# start of DATA RECORDS

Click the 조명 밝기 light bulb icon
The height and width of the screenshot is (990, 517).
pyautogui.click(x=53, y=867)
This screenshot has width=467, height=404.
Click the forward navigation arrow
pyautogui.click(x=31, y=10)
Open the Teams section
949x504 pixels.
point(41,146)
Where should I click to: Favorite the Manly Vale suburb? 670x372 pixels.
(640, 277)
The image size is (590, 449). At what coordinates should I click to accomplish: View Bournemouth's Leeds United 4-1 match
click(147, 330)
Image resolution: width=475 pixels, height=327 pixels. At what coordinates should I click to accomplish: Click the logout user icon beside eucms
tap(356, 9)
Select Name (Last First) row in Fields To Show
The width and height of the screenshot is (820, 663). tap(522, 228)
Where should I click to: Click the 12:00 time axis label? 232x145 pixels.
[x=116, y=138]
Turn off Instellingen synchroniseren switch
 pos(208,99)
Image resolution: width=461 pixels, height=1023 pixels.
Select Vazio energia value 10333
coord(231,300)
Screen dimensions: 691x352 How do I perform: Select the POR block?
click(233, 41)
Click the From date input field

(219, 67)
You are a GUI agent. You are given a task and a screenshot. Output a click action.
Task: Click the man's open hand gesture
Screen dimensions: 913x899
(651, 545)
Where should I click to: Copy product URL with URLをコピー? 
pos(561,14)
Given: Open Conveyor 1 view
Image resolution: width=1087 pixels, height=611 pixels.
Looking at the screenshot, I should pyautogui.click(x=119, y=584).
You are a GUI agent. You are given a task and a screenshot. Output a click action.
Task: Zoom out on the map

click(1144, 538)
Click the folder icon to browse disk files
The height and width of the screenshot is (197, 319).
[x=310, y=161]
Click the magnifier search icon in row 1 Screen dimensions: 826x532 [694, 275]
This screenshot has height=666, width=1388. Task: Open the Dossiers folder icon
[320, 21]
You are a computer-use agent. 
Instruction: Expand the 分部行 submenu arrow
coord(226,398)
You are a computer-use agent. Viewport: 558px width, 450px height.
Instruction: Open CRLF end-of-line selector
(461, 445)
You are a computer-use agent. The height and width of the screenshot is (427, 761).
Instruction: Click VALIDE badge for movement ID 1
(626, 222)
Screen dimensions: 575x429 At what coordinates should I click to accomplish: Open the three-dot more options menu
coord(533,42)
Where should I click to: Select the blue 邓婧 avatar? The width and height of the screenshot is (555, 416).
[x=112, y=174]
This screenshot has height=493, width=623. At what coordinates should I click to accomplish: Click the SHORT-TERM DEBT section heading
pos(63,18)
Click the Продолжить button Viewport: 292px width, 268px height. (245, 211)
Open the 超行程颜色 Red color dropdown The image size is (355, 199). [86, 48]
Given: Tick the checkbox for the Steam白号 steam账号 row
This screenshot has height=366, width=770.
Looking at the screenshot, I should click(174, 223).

# end of DATA RECORDS

## EXERCISE GOAL
Please copy out all of the rows above word for word, with nothing changed.

## TASK OUTPUT
Click the 조명 밝기 light bulb icon
The height and width of the screenshot is (990, 517).
pyautogui.click(x=53, y=867)
This screenshot has width=467, height=404.
Click the forward navigation arrow
pyautogui.click(x=31, y=10)
Open the Teams section
949x504 pixels.
point(41,146)
Where should I click to: Favorite the Manly Vale suburb? 670x372 pixels.
(640, 277)
The image size is (590, 449). At what coordinates should I click to accomplish: View Bournemouth's Leeds United 4-1 match
click(147, 330)
Image resolution: width=475 pixels, height=327 pixels. At what coordinates should I click to accomplish: Click the logout user icon beside eucms
tap(356, 9)
Select Name (Last First) row in Fields To Show
The width and height of the screenshot is (820, 663). tap(522, 228)
Where should I click to: Click the 12:00 time axis label? 232x145 pixels.
[x=116, y=138]
Turn off Instellingen synchroniseren switch
 pos(208,99)
Image resolution: width=461 pixels, height=1023 pixels.
Select Vazio energia value 10333
coord(231,300)
Screen dimensions: 691x352 How do I perform: Select the POR block?
click(233, 41)
Click the From date input field

(219, 67)
You are a GUI agent. You are given a task and a screenshot. Output a click action.
Task: Click the man's open hand gesture
Screen dimensions: 913x899
(651, 545)
Where should I click to: Copy product URL with URLをコピー? 
pos(561,14)
Given: Open Conveyor 1 view
Image resolution: width=1087 pixels, height=611 pixels.
Looking at the screenshot, I should pyautogui.click(x=119, y=584).
You are a GUI agent. You are given a task and a screenshot. Output a click action.
Task: Zoom out on the map

click(1144, 538)
Click the folder icon to browse disk files
The height and width of the screenshot is (197, 319).
[x=310, y=161]
Click the magnifier search icon in row 1 Screen dimensions: 826x532 [694, 275]
This screenshot has height=666, width=1388. Task: Open the Dossiers folder icon
[320, 21]
You are a computer-use agent. 
Instruction: Expand the 分部行 submenu arrow
coord(226,398)
You are a computer-use agent. Viewport: 558px width, 450px height.
Instruction: Open CRLF end-of-line selector
(461, 445)
You are a computer-use agent. The height and width of the screenshot is (427, 761).
Instruction: Click VALIDE badge for movement ID 1
(626, 222)
Screen dimensions: 575x429 At what coordinates should I click to accomplish: Open the three-dot more options menu
coord(533,42)
Where should I click to: Select the blue 邓婧 avatar? The width and height of the screenshot is (555, 416).
[x=112, y=174]
This screenshot has height=493, width=623. At what coordinates should I click to accomplish: Click the SHORT-TERM DEBT section heading
pos(63,18)
Click the Продолжить button Viewport: 292px width, 268px height. (245, 211)
Open the 超行程颜色 Red color dropdown The image size is (355, 199). [86, 48]
Given: Tick the checkbox for the Steam白号 steam账号 row
This screenshot has height=366, width=770.
Looking at the screenshot, I should click(174, 223).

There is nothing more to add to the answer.